Cyclones find success with Niang’s efficient play

Georges Niang, No. 31, squares up to shoot while under pressure from two BYU players.  With the 83-62 Cyclone victory, Iowa State is 5-0 all-time against BYU.

Alex Halsted

Fred Hoiberg only needs one word to describe his freshman Georges Niang: “Efficient.”

Through the ISU men’s basketball team’s first 15 games of the season, the 6-foot-7 forward is averaging 11.5 points and 5.3 rebounds in 22.7 minutes per game.

Niang has made three starts for the Cyclones, including the team’s first two conference games this past week. In a road game against No. 6 Kansas last Wednesday, Niang scored the team’s first eight points and played a large role in an overtime loss.

Hoiberg, though, isn’t surprised by the 19-year-old’s quick success.

“I’m not surprised by anything Georges does,” Hoiberg said. “Going back to his recruitment watching him play against [Kentucky freshman] Nerlens Noel in open gyms when we were recruiting him, he could score over him. I didn’t see many people have that ability to score over Nerlens.”

Niang went to Tilton, a prep school in Tilton, N.H., where he played with Noel, the No. 1 recruit in the class of 2012. Although undersized and lacking athleticism, Niang has found a way to succeed against bigger players.

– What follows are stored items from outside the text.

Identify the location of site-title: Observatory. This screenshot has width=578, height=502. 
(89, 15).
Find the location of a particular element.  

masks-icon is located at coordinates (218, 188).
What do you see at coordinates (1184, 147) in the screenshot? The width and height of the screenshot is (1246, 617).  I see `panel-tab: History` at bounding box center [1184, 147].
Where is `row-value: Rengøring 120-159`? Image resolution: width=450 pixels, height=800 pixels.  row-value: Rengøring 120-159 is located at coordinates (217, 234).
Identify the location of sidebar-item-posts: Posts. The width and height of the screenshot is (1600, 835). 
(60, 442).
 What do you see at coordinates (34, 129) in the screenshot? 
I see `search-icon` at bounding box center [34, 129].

It didn’t take Niang long to understand he wouldn’t beat collegiate players with athleticism.

“The first time someone in college blocked my shot,” Niang said with a laugh. “Maybe Melvin [Ejim].”

Hoiberg said Niang uses a high basketball IQ to make up for his lack of size and athleticism. That helped Niang find success against Kansas’ 7-foot center, Jeff Withey, last week.

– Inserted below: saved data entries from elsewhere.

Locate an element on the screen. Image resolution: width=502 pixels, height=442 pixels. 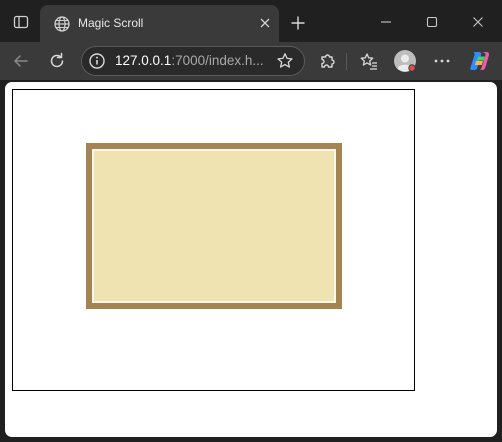
tab-actions-button is located at coordinates (21, 22).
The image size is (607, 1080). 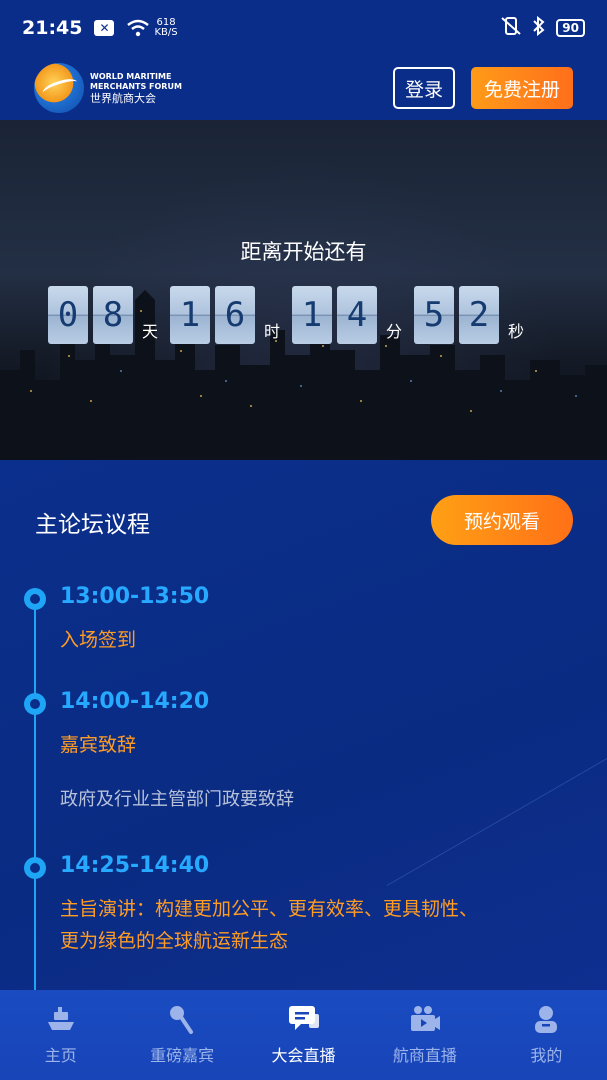 I want to click on nav-item-conference-live: 大会直播, so click(x=304, y=1035).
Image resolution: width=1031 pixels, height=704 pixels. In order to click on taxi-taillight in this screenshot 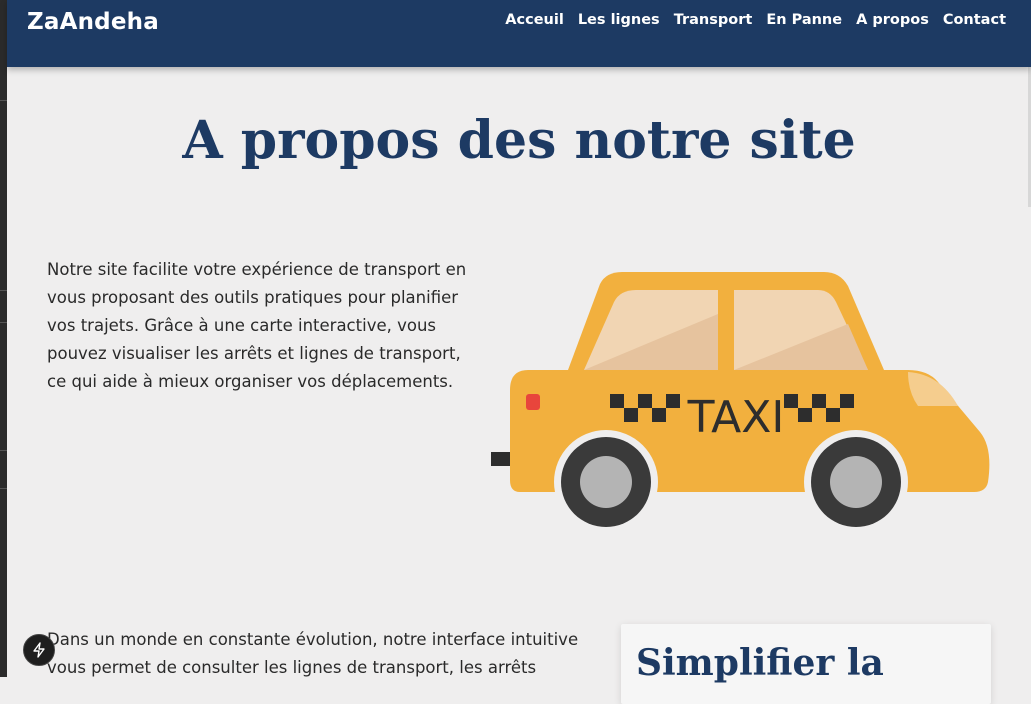, I will do `click(533, 402)`.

In Iowa State’s first two conference games, Niang has acted as a neutralizer, being a big man with the ability to shoot from beyond the arc. He averaged 15.5 points and 4.5 rebounds per game in his first week of Big 12 action.

“Even though we’re undersized at times, Georges creates a lot of mismatches,” said point guard Korie Lucious. “Him starting at [center] is going to be difficult for any 6-9, 6-10 slow guy to hold Georges. He can shoot the ball from the outside; he can drive right past them.”

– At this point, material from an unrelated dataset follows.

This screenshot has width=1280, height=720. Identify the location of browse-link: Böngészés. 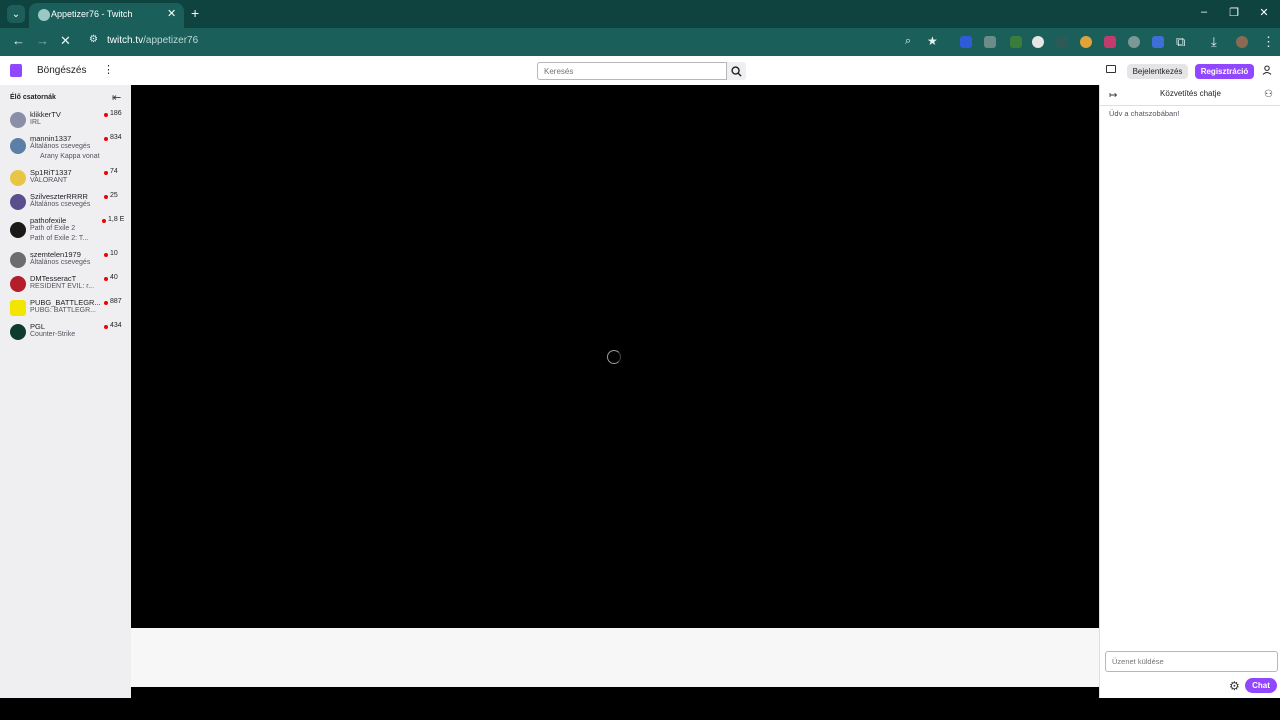
(62, 70).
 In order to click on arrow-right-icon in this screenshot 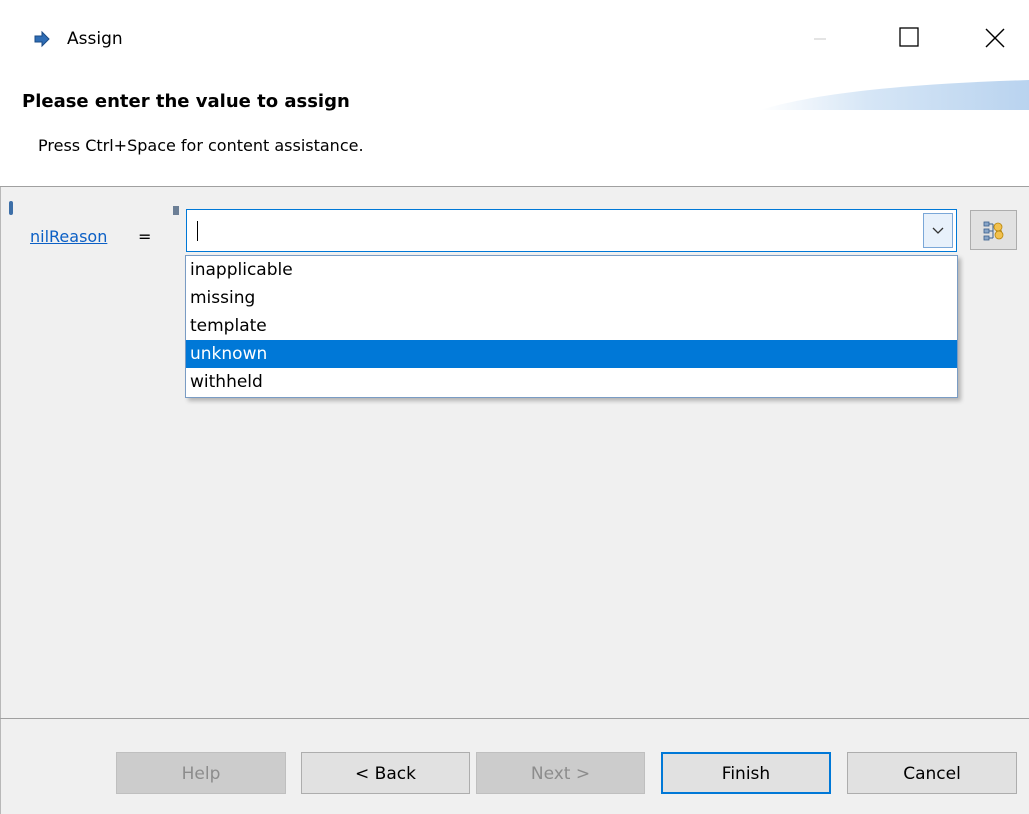, I will do `click(42, 39)`.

As Hoiberg likes to say, Niang has simply been efficient.

Nearly halfway through the season with 16 conference games remaining, Niang leads the team with a 52.5 shooting percentage. It took Niang only seven shots — along with eight free-throw attempts — to score a game-high 18 points Saturday against Texas.

So what’s the secret?

“He’s crafty,” said guard Will Clyburn. “Throughout the whole summer, no one could really check him. If you’re small he’d go right over you; if you’re bigger he’s going around you.”

It didn’t take the team long to realize Niang would contribute immediately.

“First open gym,” Clyburn said was when he knew.

Now the Big 12 is taking notice, too. After his first two games, Niang was named the Big 12 Rookie of the Week on Monday.

“For a freshman to come in and have an immediate impact is very difficult,” Hoiberg said. “You just don’t see it very often, especially at the high, major level.”

Hoiberg said the Cyclones are much better when Niang is on the court, but added the freshman still has work to do on his body and has a much higher ceiling.

“He’s going to keep getting better,” Hoiberg said. “He’s going to continue to add things to his arsenal.”